:: Listing

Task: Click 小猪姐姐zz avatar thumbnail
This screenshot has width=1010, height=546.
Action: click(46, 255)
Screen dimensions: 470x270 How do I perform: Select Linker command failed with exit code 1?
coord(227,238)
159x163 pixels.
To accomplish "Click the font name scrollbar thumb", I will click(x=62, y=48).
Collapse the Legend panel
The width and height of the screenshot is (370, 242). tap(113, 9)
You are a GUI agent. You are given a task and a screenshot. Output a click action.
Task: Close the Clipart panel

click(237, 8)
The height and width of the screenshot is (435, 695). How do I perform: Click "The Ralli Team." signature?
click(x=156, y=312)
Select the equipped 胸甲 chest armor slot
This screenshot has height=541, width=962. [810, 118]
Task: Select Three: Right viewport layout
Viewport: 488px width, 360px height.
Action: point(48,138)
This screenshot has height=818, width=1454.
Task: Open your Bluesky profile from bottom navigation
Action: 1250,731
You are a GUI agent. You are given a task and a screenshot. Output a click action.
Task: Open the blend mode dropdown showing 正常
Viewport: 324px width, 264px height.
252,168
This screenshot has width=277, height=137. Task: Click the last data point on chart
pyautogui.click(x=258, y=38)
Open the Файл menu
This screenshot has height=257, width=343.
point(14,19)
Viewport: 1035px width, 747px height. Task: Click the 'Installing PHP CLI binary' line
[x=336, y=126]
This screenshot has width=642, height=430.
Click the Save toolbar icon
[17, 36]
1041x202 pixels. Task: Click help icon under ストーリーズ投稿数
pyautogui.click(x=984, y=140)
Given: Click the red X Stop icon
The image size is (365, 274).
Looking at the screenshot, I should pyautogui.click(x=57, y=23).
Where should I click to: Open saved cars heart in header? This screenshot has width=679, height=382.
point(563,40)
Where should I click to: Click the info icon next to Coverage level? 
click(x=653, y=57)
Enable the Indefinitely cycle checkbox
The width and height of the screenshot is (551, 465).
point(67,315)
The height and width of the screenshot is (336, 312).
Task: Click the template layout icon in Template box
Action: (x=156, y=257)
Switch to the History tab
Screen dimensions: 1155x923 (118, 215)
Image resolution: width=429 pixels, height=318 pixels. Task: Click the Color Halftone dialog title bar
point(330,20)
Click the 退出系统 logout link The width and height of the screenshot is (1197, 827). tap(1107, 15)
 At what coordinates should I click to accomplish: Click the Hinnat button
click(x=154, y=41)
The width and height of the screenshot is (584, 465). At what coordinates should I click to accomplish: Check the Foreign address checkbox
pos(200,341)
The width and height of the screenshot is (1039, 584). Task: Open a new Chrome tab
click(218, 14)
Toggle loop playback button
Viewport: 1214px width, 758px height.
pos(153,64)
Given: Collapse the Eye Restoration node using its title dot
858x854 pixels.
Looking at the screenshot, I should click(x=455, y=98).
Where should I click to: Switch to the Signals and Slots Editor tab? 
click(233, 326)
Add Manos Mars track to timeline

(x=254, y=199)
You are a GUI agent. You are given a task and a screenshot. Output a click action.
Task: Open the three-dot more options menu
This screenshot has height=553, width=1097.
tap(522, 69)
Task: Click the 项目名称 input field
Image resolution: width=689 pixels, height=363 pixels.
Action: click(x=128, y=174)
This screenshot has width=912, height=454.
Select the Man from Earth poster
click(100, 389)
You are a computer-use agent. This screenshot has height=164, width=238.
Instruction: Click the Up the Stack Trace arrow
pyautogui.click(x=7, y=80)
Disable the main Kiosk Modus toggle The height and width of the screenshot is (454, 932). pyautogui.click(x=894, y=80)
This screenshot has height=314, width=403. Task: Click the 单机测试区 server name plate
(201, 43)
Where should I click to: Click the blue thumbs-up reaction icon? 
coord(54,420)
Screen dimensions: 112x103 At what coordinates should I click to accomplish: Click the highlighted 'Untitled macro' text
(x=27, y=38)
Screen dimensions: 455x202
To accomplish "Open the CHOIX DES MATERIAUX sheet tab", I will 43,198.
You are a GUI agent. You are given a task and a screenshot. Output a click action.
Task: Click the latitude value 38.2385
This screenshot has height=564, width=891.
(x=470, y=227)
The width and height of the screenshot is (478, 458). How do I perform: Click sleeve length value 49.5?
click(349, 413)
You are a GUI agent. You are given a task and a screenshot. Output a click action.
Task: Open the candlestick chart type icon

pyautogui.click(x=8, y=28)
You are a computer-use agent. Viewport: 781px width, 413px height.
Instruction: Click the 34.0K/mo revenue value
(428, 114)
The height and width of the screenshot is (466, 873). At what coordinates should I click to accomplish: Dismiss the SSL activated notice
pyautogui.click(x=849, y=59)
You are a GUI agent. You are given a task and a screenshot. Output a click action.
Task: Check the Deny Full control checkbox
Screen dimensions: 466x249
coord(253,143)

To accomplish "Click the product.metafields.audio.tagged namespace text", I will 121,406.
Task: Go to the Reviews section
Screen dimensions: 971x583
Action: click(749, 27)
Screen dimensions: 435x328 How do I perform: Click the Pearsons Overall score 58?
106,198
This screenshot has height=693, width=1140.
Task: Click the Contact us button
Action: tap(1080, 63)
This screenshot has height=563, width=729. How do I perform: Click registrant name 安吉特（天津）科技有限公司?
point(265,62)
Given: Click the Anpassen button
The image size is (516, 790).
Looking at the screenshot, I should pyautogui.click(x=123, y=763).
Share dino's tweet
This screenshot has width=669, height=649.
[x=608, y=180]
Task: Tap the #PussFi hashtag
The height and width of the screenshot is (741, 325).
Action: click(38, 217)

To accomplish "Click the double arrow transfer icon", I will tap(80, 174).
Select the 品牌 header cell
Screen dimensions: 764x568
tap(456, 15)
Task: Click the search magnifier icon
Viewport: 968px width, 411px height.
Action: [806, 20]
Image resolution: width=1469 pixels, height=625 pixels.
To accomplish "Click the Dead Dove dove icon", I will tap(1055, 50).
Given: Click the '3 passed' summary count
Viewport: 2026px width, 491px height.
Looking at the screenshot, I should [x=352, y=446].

::::

→ Written request:
Write out every one of the records above again, word for word and in the same order.

→ Exercise answer:
Task: Click 小猪姐姐zz avatar thumbnail
This screenshot has width=1010, height=546.
Action: click(46, 255)
Screen dimensions: 470x270 How do I perform: Select Linker command failed with exit code 1?
coord(227,238)
159x163 pixels.
To accomplish "Click the font name scrollbar thumb", I will click(x=62, y=48).
Collapse the Legend panel
The width and height of the screenshot is (370, 242). tap(113, 9)
You are a GUI agent. You are given a task and a screenshot. Output a click action.
Task: Close the Clipart panel

click(237, 8)
The height and width of the screenshot is (435, 695). How do I perform: Click "The Ralli Team." signature?
click(x=156, y=312)
Select the equipped 胸甲 chest armor slot
This screenshot has height=541, width=962. [810, 118]
Task: Select Three: Right viewport layout
Viewport: 488px width, 360px height.
Action: point(48,138)
This screenshot has height=818, width=1454.
Task: Open your Bluesky profile from bottom navigation
Action: 1250,731
You are a GUI agent. You are given a task and a screenshot. Output a click action.
Task: Open the blend mode dropdown showing 正常
Viewport: 324px width, 264px height.
252,168
This screenshot has width=277, height=137. Task: Click the last data point on chart
pyautogui.click(x=258, y=38)
Open the Файл menu
This screenshot has height=257, width=343.
point(14,19)
Viewport: 1035px width, 747px height. Task: Click the 'Installing PHP CLI binary' line
[x=336, y=126]
This screenshot has width=642, height=430.
Click the Save toolbar icon
[17, 36]
1041x202 pixels. Task: Click help icon under ストーリーズ投稿数
pyautogui.click(x=984, y=140)
Given: Click the red X Stop icon
The image size is (365, 274).
Looking at the screenshot, I should pyautogui.click(x=57, y=23).
Where should I click to: Open saved cars heart in header? This screenshot has width=679, height=382.
point(563,40)
Where should I click to: Click the info icon next to Coverage level? 
click(x=653, y=57)
Enable the Indefinitely cycle checkbox
The width and height of the screenshot is (551, 465).
point(67,315)
The height and width of the screenshot is (336, 312).
Task: Click the template layout icon in Template box
Action: (x=156, y=257)
Switch to the History tab
Screen dimensions: 1155x923 (118, 215)
Image resolution: width=429 pixels, height=318 pixels. Task: Click the Color Halftone dialog title bar
point(330,20)
Click the 退出系统 logout link The width and height of the screenshot is (1197, 827). tap(1107, 15)
 At what coordinates should I click to accomplish: Click the Hinnat button
click(x=154, y=41)
The width and height of the screenshot is (584, 465). At what coordinates should I click to accomplish: Check the Foreign address checkbox
pos(200,341)
The width and height of the screenshot is (1039, 584). Task: Open a new Chrome tab
click(218, 14)
Toggle loop playback button
Viewport: 1214px width, 758px height.
pos(153,64)
Given: Collapse the Eye Restoration node using its title dot
858x854 pixels.
Looking at the screenshot, I should click(x=455, y=98).
Where should I click to: Switch to the Signals and Slots Editor tab? 
click(233, 326)
Add Manos Mars track to timeline

(x=254, y=199)
You are a GUI agent. You are given a task and a screenshot. Output a click action.
Task: Open the three-dot more options menu
This screenshot has height=553, width=1097.
tap(522, 69)
Task: Click the 项目名称 input field
Image resolution: width=689 pixels, height=363 pixels.
Action: click(x=128, y=174)
This screenshot has width=912, height=454.
Select the Man from Earth poster
click(100, 389)
You are a computer-use agent. This screenshot has height=164, width=238.
Instruction: Click the Up the Stack Trace arrow
pyautogui.click(x=7, y=80)
Disable the main Kiosk Modus toggle The height and width of the screenshot is (454, 932). pyautogui.click(x=894, y=80)
This screenshot has height=314, width=403. Task: Click the 单机测试区 server name plate
(201, 43)
Where should I click to: Click the blue thumbs-up reaction icon? 
coord(54,420)
Screen dimensions: 112x103 At what coordinates should I click to accomplish: Click the highlighted 'Untitled macro' text
(x=27, y=38)
Screen dimensions: 455x202
To accomplish "Open the CHOIX DES MATERIAUX sheet tab", I will 43,198.
You are a GUI agent. You are given a task and a screenshot. Output a click action.
Task: Click the latitude value 38.2385
This screenshot has height=564, width=891.
(x=470, y=227)
The width and height of the screenshot is (478, 458). How do I perform: Click sleeve length value 49.5?
click(349, 413)
You are a GUI agent. You are given a task and a screenshot. Output a click action.
Task: Open the candlestick chart type icon

pyautogui.click(x=8, y=28)
You are a computer-use agent. Viewport: 781px width, 413px height.
Instruction: Click the 34.0K/mo revenue value
(428, 114)
The height and width of the screenshot is (466, 873). At what coordinates should I click to accomplish: Dismiss the SSL activated notice
pyautogui.click(x=849, y=59)
You are a GUI agent. You are given a task and a screenshot. Output a click action.
Task: Check the Deny Full control checkbox
Screen dimensions: 466x249
coord(253,143)

To accomplish "Click the product.metafields.audio.tagged namespace text", I will 121,406.
Task: Go to the Reviews section
Screen dimensions: 971x583
Action: click(749, 27)
Screen dimensions: 435x328 How do I perform: Click the Pearsons Overall score 58?
106,198
This screenshot has height=693, width=1140.
Task: Click the Contact us button
Action: tap(1080, 63)
This screenshot has height=563, width=729. How do I perform: Click registrant name 安吉特（天津）科技有限公司?
point(265,62)
Given: Click the Anpassen button
The image size is (516, 790).
Looking at the screenshot, I should pyautogui.click(x=123, y=763).
Share dino's tweet
This screenshot has width=669, height=649.
[x=608, y=180]
Task: Tap the #PussFi hashtag
The height and width of the screenshot is (741, 325).
Action: click(38, 217)

To accomplish "Click the double arrow transfer icon", I will tap(80, 174).
Select the 品牌 header cell
Screen dimensions: 764x568
tap(456, 15)
Task: Click the search magnifier icon
Viewport: 968px width, 411px height.
Action: [806, 20]
Image resolution: width=1469 pixels, height=625 pixels.
To accomplish "Click the Dead Dove dove icon", I will tap(1055, 50).
Given: Click the '3 passed' summary count
Viewport: 2026px width, 491px height.
Looking at the screenshot, I should [x=352, y=446].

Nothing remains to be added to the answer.